# URGENT: Little brown dots in worms?!



## StarSapphire22 (Jul 19, 2014)

A forum member was kind enough to send me 100 red wiggler worms to help me start my worm farm for my boxies. I got the package this morning and its COVERED in these little brown bugs. I'm just starting to raise worms...are these babies, larvae, whatever? Mites? I don't want to add anything to my existing setup before knowing what they are. Pics in just a minute.


----------



## StarSapphire22 (Jul 19, 2014)

Here they are!


----------



## T33's Torts (Jul 19, 2014)

I don't know what they are, but EWWWWWWWWW!


----------



## StarSapphire22 (Jul 19, 2014)

T33's Torts said:


> I don't know what they are, but EWWWWWWWWW!
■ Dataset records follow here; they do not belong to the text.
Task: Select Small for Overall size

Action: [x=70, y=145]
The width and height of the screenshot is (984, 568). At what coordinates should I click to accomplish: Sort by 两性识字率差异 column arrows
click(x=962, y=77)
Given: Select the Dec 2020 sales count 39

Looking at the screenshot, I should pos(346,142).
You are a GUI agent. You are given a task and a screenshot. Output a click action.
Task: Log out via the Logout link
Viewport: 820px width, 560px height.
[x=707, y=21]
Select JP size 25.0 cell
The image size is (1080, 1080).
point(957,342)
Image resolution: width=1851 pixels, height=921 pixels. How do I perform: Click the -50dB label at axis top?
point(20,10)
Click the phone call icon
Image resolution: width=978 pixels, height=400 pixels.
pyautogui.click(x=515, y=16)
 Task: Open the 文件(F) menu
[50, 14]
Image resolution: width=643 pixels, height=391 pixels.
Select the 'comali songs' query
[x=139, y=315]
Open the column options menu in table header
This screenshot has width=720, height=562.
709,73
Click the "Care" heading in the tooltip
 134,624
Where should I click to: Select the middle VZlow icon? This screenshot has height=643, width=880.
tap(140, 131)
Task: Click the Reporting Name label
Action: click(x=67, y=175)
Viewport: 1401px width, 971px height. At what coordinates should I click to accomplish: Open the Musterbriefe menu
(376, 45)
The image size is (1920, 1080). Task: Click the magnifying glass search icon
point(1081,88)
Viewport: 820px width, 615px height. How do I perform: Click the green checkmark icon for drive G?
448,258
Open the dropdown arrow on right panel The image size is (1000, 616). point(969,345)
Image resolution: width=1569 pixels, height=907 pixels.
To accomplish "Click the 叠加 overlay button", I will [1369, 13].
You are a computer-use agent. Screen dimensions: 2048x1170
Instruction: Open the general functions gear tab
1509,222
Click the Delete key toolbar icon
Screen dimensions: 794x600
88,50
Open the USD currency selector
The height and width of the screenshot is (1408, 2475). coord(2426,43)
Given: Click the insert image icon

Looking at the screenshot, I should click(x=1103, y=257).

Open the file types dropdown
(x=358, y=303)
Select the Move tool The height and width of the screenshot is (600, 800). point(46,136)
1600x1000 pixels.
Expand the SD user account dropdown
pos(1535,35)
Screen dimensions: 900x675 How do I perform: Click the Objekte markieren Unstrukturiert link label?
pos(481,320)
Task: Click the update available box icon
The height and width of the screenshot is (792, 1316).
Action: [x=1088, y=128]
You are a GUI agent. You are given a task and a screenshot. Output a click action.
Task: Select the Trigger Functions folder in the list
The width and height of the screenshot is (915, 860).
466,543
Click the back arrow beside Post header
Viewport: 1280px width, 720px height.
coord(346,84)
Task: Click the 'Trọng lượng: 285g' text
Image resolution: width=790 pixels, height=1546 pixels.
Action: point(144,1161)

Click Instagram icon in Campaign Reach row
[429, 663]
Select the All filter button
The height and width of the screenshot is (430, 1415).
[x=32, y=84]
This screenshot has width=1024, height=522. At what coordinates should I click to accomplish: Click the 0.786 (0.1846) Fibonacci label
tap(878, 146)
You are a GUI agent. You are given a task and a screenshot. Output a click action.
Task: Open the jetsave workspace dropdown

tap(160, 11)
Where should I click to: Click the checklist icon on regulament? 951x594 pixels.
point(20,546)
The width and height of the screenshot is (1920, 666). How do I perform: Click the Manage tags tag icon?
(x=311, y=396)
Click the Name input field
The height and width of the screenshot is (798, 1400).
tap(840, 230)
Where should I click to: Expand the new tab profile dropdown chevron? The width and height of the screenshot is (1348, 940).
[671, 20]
 That's what I said! At the moment I am trying to just pick out worms. It's going...ok I guess.


----------



## jaizei (Jul 19, 2014)

http://www.nyworms.com/earthworm_mites.htm


----------



## T33's Torts (Jul 19, 2014)

Scroll down to "mites" http://www.naturesfootprint.com/community/articles/worm-bin


----------



## T33's Torts (Jul 19, 2014)

jaizei said:


> http://www.nyworms.com/earthworm_mites.htm


Damn! One step behind ya.


----------



## Yvonne G (Jul 19, 2014)

Get some sort of screen - a mesh with small holes - and dump the whole thing on the screen then gently run the hose over it, rinsing off the worms. The little mites will go through the screen and the worms will be clean. However, make sure where you do this you don't care if you have a mite infestation.


----------



## tortoisetime565 (Jul 19, 2014)

Yvonne G said:


> Get some sort of screen - a mesh with small holes - and dump the whole thing on the screen then gently run the hose over it, rinsing off the worms. The little mites will go through the screen and the worms will be clean. However, make sure where you do this you don't care if you have a mite infestation.


So like a neighbors that you hate?


----------



## Abdulla6169 (Jul 19, 2014)

tortoisetime565 said:


> So like a neighbors that you hate?


Can't you do it in the garbage can? It's easier, just find out when the garbage truck comes and do it before that  That way you don't get a complaint in the police!


----------